The World was all before them, where to choose
Thir place of rest, and Providence thir guide:
They hand in hand with wandring steps and slow,
Through Eden took thir solitarie way.
Paradise Lost, Book 12, 646-649

Rooney Mara in Vogue; by Mert and Marcus
All the world is before us, and it is too big to face alone. Our wandering is slow; our attempts to rail against the slowness rush us heartily into vast decision, and the search for meaning. We walk hand in hand, like Milton’s fallen, but this togetherness is a cruel joke; hands must part to do the work. At the base of our very humanity, we are alone. Solitude is a natural state; enforced on a will we’ve been told is free.
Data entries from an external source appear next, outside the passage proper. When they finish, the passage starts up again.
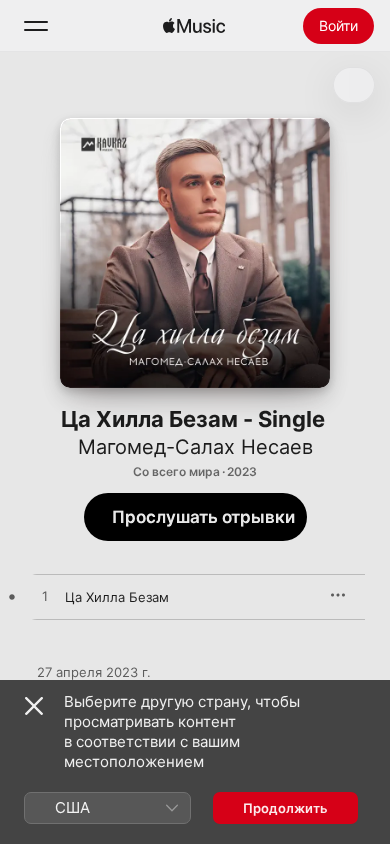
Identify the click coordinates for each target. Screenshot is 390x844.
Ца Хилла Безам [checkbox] (117, 597)
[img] (194, 26)
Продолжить (285, 808)
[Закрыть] (34, 706)
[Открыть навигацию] (36, 26)
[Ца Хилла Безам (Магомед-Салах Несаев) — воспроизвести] (45, 597)
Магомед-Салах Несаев (195, 447)
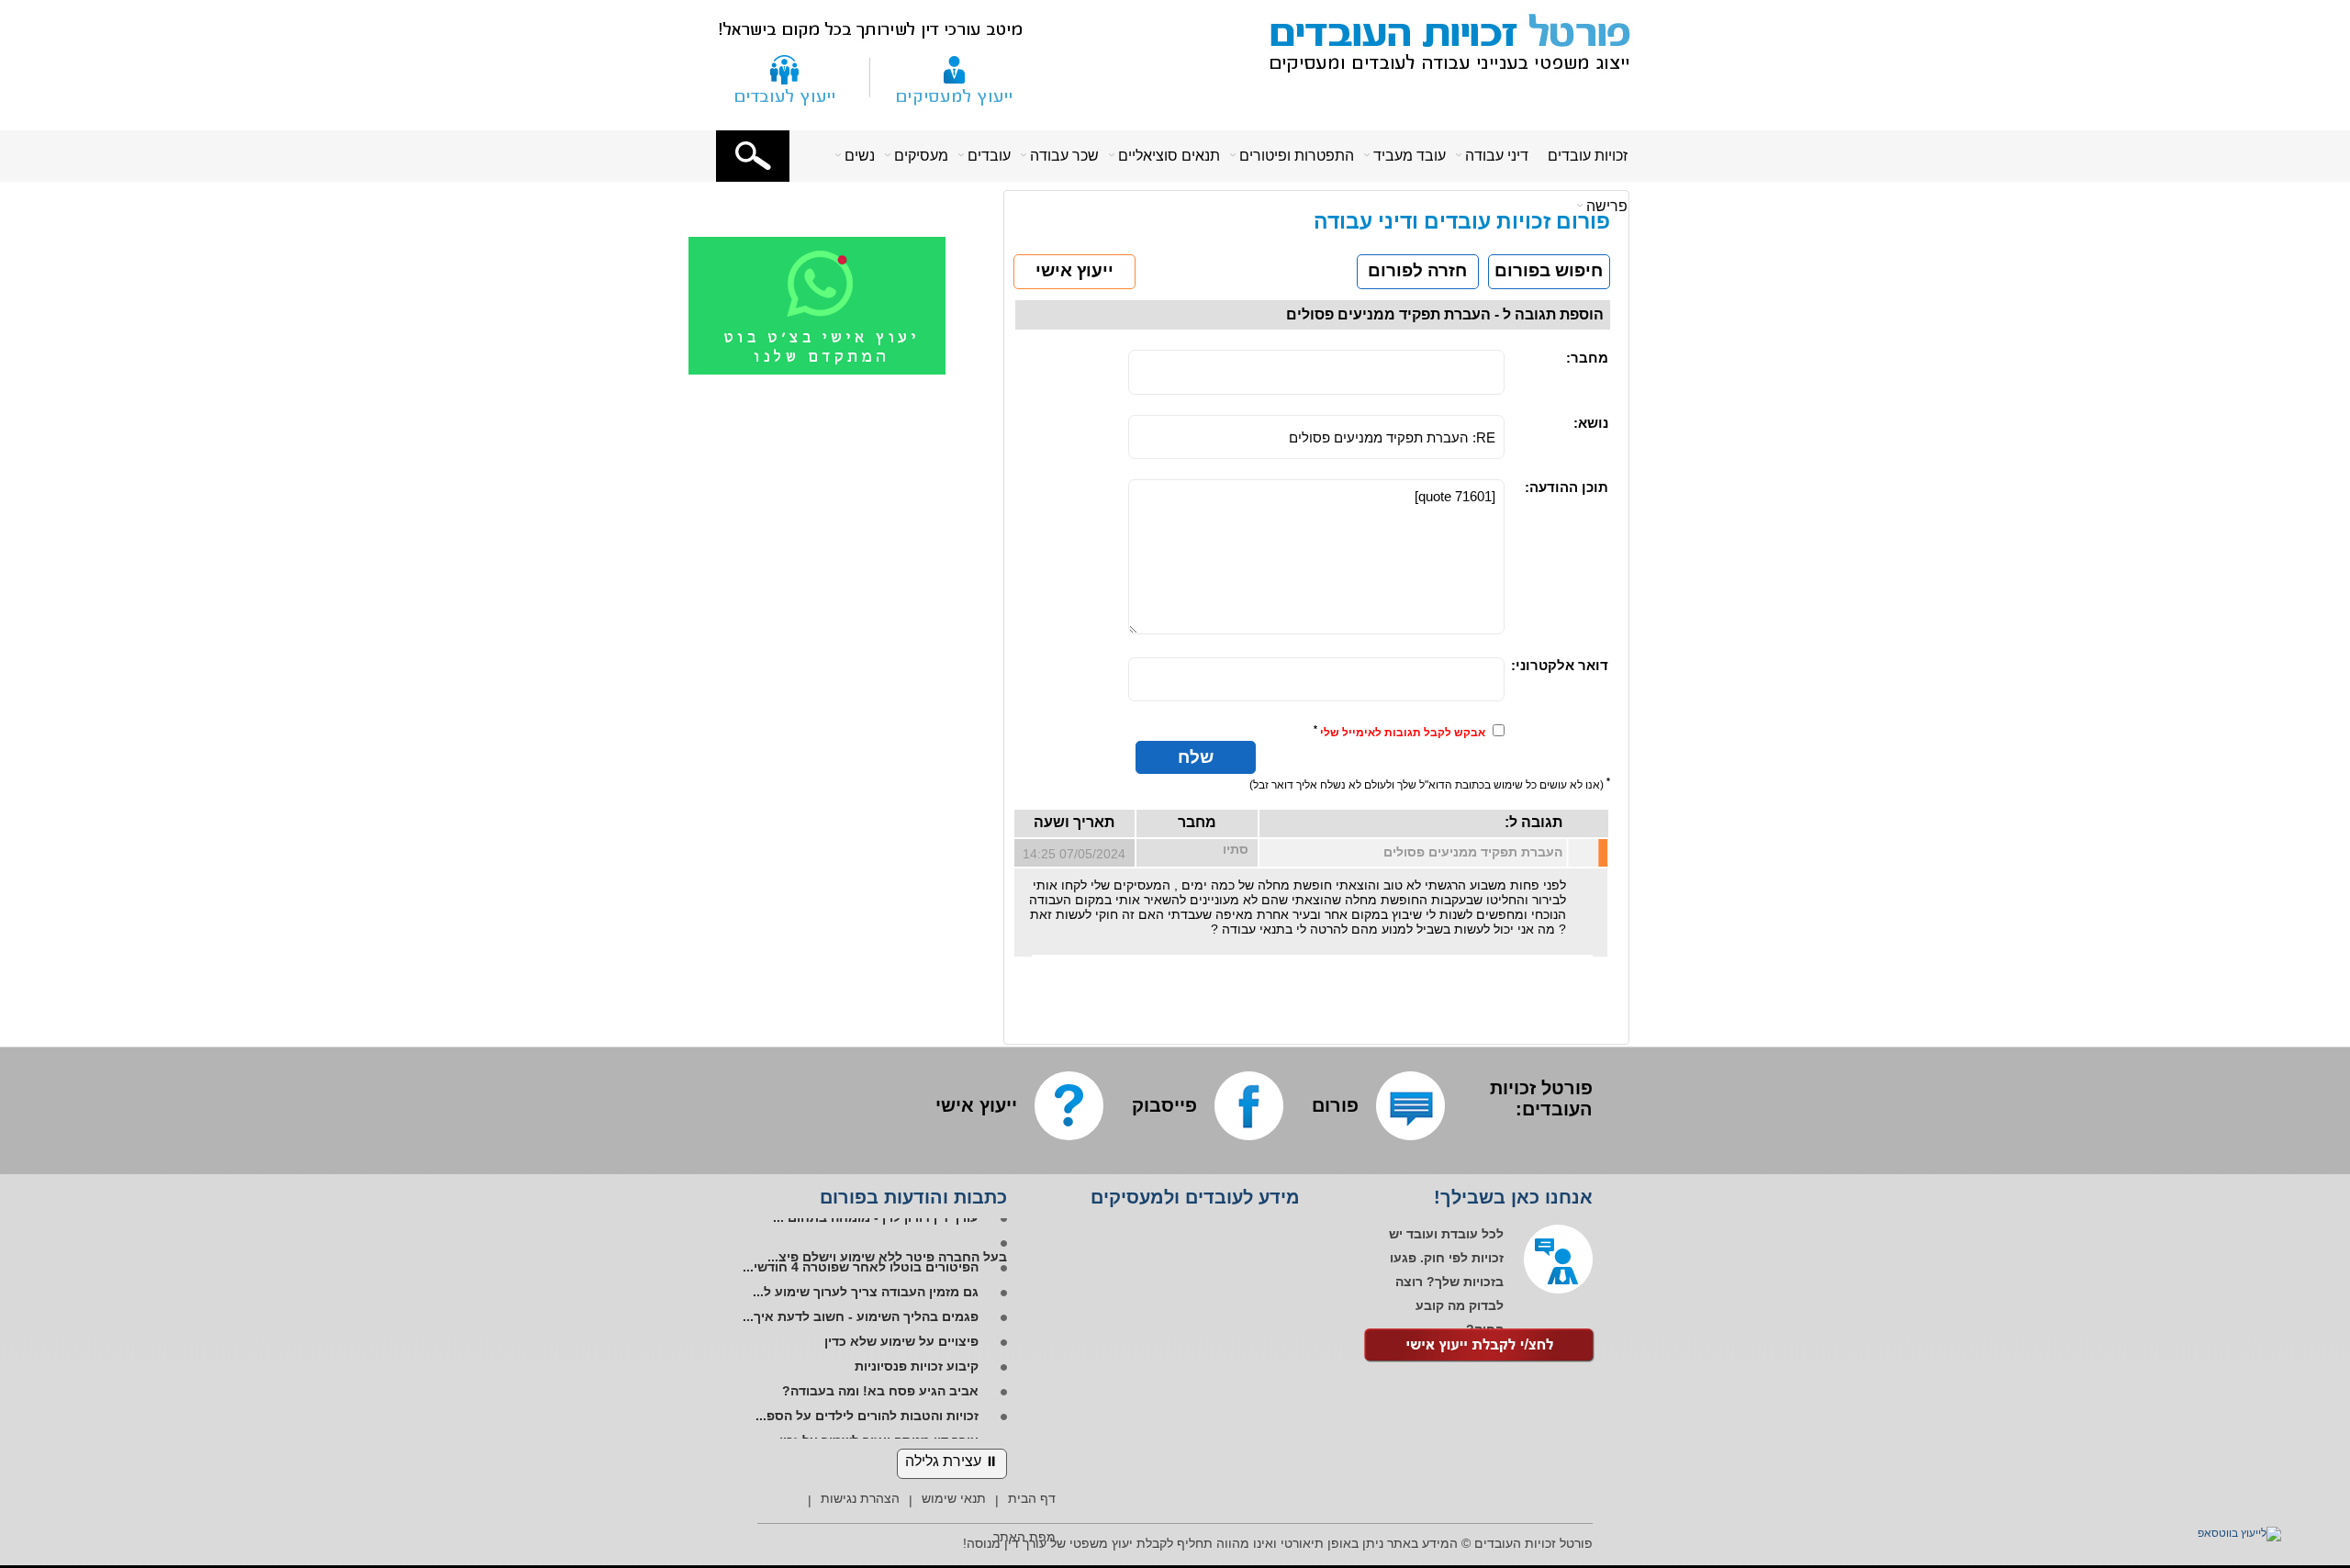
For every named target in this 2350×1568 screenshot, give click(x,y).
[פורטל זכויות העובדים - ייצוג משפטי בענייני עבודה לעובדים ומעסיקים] (1440, 40)
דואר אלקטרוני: (1559, 665)
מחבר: (1587, 357)
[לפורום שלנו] (1410, 1105)
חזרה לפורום (1417, 270)
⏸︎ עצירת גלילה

The truth is, we have not moved on from the struggle of Adam. We are all standing at the edge of the world, looking for a place to rest. Though, we know by now, rest is elusive. The act of completion isn’t ours to make. Our exile from the garden was the loss of peace, so our search for resolution is never finished. There is no rest for the wicked, and, as the story goes, we are wicked. Eve and I have a lot in common, after all, and the fruit of the justified upper hand appeals to me (and has lost me), too.

There’s an irony in the story of their exile, though. Adam and Eve walked out, under the eye of Providence. Imperfection demanded separation, but God could not bear it. He told them to get out, and followed them anyway. This new creation, so newly disappointing, was not ended, but rather, sent out to flourish. They were tasked by their seed with the salvation of humanity, though they themselves had doomed it. God left them in charge of the world when they could not handle Eden.

Though Providence may guide us, Providence eludes us, too. He is always moving on, and so we must move on. From our losses, from our deaths, from the peace that comes with entitlement; we don't get to rest. We must move on.

To what? 

To work, which is the burden of our life. To life and loneliness with others. Even held hands must part, to do the work of trying.

All the world is before us. It is too big to face alone, and yet in one instant: we are and are not.